TASK BRIEF:
Whenever a line in the following entries includes "will", tally it. Report nothing except the final count.

Stored records
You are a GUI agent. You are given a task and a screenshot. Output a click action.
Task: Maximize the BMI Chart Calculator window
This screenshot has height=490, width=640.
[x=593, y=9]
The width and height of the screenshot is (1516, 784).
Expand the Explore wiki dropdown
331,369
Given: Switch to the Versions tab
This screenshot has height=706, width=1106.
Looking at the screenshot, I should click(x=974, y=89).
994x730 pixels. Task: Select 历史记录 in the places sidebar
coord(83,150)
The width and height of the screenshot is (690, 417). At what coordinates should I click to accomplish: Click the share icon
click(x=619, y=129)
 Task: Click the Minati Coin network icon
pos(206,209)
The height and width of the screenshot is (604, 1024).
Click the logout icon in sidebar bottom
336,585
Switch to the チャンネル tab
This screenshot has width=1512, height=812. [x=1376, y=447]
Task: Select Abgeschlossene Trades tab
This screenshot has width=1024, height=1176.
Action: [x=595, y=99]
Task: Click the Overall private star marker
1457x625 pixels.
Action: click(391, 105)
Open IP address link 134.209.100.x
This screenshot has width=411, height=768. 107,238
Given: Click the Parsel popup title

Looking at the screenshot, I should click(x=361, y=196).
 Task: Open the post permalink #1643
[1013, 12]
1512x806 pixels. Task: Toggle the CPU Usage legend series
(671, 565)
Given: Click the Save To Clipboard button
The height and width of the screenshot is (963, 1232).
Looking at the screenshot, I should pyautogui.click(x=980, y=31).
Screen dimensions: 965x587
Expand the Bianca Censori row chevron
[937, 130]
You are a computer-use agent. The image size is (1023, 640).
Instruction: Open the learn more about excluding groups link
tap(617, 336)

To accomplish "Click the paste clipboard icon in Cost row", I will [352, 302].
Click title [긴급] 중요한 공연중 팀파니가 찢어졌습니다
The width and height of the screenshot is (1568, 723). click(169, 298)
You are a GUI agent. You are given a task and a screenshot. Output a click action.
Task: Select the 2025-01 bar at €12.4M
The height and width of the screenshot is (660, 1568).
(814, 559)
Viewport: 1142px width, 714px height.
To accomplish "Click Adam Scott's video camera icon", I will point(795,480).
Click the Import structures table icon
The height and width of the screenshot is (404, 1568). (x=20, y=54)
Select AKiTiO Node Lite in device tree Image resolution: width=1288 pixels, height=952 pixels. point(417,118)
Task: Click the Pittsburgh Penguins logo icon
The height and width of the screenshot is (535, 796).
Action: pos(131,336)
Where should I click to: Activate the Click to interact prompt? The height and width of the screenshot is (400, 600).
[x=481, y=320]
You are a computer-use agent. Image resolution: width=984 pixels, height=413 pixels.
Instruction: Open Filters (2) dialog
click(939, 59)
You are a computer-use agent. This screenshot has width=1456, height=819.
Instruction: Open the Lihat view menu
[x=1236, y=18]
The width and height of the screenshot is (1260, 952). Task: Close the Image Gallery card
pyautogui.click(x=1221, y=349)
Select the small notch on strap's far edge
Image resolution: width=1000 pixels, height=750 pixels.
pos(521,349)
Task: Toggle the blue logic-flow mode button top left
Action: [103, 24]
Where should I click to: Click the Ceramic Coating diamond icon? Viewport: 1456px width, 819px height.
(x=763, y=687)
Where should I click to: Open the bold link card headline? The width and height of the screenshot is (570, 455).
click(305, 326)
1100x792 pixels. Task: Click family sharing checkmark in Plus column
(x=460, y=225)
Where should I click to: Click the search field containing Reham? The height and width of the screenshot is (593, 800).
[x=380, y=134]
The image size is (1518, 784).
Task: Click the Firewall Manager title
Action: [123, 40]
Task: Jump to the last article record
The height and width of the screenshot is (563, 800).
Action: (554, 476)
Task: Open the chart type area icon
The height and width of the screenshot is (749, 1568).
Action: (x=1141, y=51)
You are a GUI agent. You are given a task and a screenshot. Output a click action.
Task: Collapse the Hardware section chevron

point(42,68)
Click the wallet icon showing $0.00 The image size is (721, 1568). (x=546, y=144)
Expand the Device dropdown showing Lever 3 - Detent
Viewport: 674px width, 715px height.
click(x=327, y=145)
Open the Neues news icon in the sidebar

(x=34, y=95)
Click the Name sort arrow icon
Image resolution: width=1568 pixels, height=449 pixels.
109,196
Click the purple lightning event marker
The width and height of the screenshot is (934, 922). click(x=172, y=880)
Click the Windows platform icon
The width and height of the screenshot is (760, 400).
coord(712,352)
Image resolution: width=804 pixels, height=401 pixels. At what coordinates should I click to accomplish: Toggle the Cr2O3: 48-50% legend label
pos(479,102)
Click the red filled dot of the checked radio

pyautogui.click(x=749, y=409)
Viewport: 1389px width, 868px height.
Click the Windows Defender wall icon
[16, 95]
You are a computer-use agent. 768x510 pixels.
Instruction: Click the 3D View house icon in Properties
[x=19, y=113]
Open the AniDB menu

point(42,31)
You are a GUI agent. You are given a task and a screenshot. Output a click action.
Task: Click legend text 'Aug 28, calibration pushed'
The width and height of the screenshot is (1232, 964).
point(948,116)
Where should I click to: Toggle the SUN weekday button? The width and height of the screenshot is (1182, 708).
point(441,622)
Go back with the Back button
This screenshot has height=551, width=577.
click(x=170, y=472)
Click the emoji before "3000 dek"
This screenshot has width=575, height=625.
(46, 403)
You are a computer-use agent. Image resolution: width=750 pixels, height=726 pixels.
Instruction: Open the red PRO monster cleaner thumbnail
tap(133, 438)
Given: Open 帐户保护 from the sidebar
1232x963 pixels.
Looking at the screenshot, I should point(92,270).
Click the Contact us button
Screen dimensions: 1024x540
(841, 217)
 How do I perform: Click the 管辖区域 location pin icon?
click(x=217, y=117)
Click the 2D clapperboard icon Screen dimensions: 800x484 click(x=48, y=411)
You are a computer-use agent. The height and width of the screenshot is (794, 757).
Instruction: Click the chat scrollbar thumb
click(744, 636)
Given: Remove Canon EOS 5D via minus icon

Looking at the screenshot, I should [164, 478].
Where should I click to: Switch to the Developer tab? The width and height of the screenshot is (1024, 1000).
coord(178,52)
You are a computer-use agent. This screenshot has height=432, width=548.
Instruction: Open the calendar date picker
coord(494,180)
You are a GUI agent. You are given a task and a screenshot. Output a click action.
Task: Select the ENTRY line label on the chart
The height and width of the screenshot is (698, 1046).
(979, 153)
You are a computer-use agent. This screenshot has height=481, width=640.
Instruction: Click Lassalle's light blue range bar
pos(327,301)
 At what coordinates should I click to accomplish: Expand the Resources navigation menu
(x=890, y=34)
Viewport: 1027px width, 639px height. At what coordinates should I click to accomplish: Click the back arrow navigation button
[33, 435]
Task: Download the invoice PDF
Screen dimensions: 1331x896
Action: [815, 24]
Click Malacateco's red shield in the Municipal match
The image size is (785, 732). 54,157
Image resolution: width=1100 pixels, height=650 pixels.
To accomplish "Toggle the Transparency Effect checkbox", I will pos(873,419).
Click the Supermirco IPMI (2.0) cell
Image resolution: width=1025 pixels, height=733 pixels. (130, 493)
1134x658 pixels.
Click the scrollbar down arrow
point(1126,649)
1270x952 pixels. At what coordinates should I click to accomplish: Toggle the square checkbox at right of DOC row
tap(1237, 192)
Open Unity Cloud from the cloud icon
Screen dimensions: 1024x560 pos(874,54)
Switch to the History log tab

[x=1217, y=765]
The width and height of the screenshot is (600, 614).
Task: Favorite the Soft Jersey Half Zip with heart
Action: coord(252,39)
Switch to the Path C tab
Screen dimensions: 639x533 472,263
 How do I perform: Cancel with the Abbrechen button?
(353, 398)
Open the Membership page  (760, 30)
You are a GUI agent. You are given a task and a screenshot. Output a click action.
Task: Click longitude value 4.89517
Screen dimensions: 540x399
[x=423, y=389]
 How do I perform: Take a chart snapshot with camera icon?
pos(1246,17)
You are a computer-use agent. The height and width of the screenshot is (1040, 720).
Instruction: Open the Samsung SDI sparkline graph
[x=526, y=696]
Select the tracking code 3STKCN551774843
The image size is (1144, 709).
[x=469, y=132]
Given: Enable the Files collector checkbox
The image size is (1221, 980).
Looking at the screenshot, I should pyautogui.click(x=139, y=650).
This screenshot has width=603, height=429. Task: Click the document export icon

EXERCISE OUTPUT:
3